The need to identify the taxpayers to whom the request for information relates is subject to varying interpretations about the extent to which information provided by the requesting treaty country is sufficiently specific. The proposed protocol mandates exchange of information only if made pursuant to specific requests for exchange of information and only if the request contains information sufficient to identify the taxpayer. It is not clear what information other than a name will be sufficient within the meaning of the proposed protocol to obtain the names of persons within an ascertainable class of persons. In the context of Code section 7609(f) and John Doe summonses in the United States, the persons whose tax data is sought must belong to an ascertainable class of persons who may have taken steps to avoid taxes. That standard was satisfied in the UBS controversy.

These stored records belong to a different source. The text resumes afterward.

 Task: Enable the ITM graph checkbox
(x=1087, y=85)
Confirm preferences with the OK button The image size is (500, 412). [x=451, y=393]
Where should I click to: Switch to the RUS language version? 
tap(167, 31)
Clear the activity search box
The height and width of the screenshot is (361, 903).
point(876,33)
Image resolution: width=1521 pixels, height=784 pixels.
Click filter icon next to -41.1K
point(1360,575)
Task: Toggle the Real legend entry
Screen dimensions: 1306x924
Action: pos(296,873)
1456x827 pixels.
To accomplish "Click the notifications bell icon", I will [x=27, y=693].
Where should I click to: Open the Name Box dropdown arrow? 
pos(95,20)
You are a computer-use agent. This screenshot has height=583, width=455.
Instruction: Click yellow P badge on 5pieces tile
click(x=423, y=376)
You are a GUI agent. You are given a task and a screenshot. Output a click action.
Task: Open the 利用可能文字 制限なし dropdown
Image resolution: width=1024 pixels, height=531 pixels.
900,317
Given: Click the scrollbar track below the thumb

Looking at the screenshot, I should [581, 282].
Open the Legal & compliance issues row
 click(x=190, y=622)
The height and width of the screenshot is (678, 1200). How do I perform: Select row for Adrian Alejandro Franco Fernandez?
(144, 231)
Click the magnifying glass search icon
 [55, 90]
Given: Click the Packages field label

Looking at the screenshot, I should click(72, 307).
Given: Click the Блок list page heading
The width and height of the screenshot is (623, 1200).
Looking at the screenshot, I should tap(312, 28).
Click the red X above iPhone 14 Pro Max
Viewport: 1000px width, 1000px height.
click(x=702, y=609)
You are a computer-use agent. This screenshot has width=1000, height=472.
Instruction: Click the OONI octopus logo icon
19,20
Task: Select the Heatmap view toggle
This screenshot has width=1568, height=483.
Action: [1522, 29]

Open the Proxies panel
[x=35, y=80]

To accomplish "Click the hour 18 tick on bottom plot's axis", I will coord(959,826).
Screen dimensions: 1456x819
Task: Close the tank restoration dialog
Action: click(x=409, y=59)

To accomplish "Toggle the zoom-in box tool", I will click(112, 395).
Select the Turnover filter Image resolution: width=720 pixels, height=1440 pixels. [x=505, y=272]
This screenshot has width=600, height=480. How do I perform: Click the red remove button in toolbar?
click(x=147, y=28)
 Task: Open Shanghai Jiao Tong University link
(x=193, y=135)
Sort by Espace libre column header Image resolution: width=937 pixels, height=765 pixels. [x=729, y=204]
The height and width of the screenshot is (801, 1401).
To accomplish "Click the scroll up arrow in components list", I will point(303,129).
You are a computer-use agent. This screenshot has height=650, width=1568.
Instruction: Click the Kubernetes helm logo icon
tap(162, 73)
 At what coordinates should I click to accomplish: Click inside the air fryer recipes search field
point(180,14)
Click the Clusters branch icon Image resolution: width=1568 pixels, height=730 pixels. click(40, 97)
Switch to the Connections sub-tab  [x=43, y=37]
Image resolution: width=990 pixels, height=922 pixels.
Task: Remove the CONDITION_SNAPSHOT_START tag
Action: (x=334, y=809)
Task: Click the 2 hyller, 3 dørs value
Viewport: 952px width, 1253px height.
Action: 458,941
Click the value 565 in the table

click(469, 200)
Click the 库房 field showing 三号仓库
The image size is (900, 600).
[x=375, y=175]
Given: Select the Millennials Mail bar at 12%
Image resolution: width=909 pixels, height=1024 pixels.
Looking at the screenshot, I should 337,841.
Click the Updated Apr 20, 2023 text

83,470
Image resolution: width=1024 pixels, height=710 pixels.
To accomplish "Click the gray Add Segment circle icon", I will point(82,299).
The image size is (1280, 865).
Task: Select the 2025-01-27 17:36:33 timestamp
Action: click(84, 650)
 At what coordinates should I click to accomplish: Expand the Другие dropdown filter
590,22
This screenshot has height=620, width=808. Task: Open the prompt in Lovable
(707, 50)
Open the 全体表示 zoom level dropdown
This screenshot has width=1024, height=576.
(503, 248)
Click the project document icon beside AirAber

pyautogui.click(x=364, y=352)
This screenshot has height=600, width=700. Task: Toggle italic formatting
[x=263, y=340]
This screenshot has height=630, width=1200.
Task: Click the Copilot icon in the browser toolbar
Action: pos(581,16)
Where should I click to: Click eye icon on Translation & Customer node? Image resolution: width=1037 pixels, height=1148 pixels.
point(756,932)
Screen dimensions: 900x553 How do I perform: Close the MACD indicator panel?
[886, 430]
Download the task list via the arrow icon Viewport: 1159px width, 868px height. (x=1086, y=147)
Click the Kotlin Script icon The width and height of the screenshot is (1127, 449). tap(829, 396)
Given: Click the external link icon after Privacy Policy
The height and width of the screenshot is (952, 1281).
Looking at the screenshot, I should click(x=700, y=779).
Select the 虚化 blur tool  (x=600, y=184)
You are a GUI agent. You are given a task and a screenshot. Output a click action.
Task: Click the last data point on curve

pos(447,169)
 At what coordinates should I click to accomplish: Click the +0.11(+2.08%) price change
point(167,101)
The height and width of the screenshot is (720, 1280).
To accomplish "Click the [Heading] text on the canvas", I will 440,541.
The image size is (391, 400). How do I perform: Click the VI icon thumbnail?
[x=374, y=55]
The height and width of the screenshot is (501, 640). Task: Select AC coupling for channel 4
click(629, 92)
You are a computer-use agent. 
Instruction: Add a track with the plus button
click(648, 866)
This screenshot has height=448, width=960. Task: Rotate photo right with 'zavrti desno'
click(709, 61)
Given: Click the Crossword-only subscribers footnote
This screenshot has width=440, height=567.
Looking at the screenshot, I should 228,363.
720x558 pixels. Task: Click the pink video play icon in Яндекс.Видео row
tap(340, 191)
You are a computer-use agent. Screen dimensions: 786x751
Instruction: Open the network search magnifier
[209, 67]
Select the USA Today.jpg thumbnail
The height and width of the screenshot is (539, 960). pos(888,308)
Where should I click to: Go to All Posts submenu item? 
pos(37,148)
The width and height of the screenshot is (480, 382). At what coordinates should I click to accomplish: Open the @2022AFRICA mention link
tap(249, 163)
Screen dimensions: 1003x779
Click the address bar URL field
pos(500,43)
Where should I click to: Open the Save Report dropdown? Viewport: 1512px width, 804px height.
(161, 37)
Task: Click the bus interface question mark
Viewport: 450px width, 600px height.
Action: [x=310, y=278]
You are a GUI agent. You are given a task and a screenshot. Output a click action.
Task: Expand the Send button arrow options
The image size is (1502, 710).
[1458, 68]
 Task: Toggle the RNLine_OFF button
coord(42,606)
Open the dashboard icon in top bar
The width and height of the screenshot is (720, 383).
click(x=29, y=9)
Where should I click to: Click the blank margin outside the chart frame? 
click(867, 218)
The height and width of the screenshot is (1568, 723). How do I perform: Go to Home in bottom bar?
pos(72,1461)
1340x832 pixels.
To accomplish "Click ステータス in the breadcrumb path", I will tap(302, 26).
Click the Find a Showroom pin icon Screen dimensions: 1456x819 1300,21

The ultimately successful treaty request submitted under the terms of the August 2009
settlement with UBS, which led to production of the information and withdrawal of the John Doe summons, was not the first time that a treaty request was considered in that case. Enforcement of the summons was sought in 2009 only after the United States, through the U.S. Competent Authority, had requested the information, despite long experience with Switzerland suggesting that the request would be futile both because the United States could not supply the names of the taxpayers involved and because it did not yet have information sufficiently probative of tax fraud or fraudulent conduct. The purpose of the request was to obtain those names. Only after enforcement proceedings were approaching a point at which Swiss courts would be asked to grant comity to a U.S. court order were the treaty countries able to agree that exchange of information was permissible under the treaty. Use of the treaty request under the agreement negotiated by the United States and Switzerland as well as the United States and UBS enabled the Swiss to preserve Swiss sovereignty while nevertheless providing the information needed by the United States.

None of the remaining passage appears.